Daniel Weiner, an Epstein estate attorney, said Love and
Bliss are the same people who filed a fraudulent deed for Epstein’s estate in
Florida, which "cost the estate money and court time to get it thrown
out."
The New Mexico deed, claimed to have been created in April
2019, has both a purported stamped notary signature and Jeffrey Epstein’s.
Epstein was arrested in July that year on sex trafficking charges and died that
August in a New York City jail cell.
The deed was filed last October in Santa Fe County.
A deeper look into the Love and Bliss church, a 501(c)(3)
organization founded in 2018, reveals its headquarters appears to be a small
home in Redington Beach, Florida, and its president is a 22-year-old who was
arrested on a stalking charge in 2017 and a battery charge in March, KRQE
reported.
The address for the Florida attorney listed on the deed is
an unrelated realty office and a New York attorney’s number listed was also a
fake, linking to a sales office with no such attorney, the station reported.
A Florida judge reportedly deemed the deed for Epstein’s
Palm Beach, Florida, mansion to be "invalid and unenforceable" and
the church was later ordered to cease and desist after it filed a second
fraudulent deed for the Florida property under the name Hung Shungli, according
to KRQE.
Weiner said the church doesn’t have a legal claim on the New
Mexico property either.
"If Love and Bliss filed a warranty deed clouding our
ability to sell the property, then we’ll definitely have to go to court to get
rid of it," he said.
First Judicial District Attorney Mary Carmack-Altwies told
the station the church may have filed the fraudulent deed because "they
think that they can get in and maybe then start selling off pieces and portions
of it and get away with it."
"And then it would just perpetuate the fraud because
new, innocent owners would come in, give these people money, and then be part
of this scheme and not actually own that," Carmack-Altwies said.
She said the estate will "absolutely" have
recourse over the allegedly fraudulent deed.
New Mexico State Land Commissioner Stephanie Garcia Richard
told KRQE she would like to see the estate go to a local ranching family and
have New Mexicans be able to use some of the land for recreation.

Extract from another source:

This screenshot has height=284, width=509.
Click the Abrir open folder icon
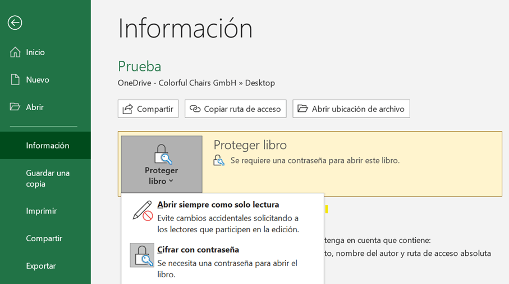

"We’ve even talked about some type of memorial site to
just recognize what young girls and women went through in this area and on
state land," she said.
Richard canceled a lease agreement Epstein had with the
estate for 1,300 acres of grazing land since the 1990s when she took office in
2019.
The Epstein estate says it has no buyers yet but plans to
sell the estate and donate the proceeds to a victims’ compensation fund.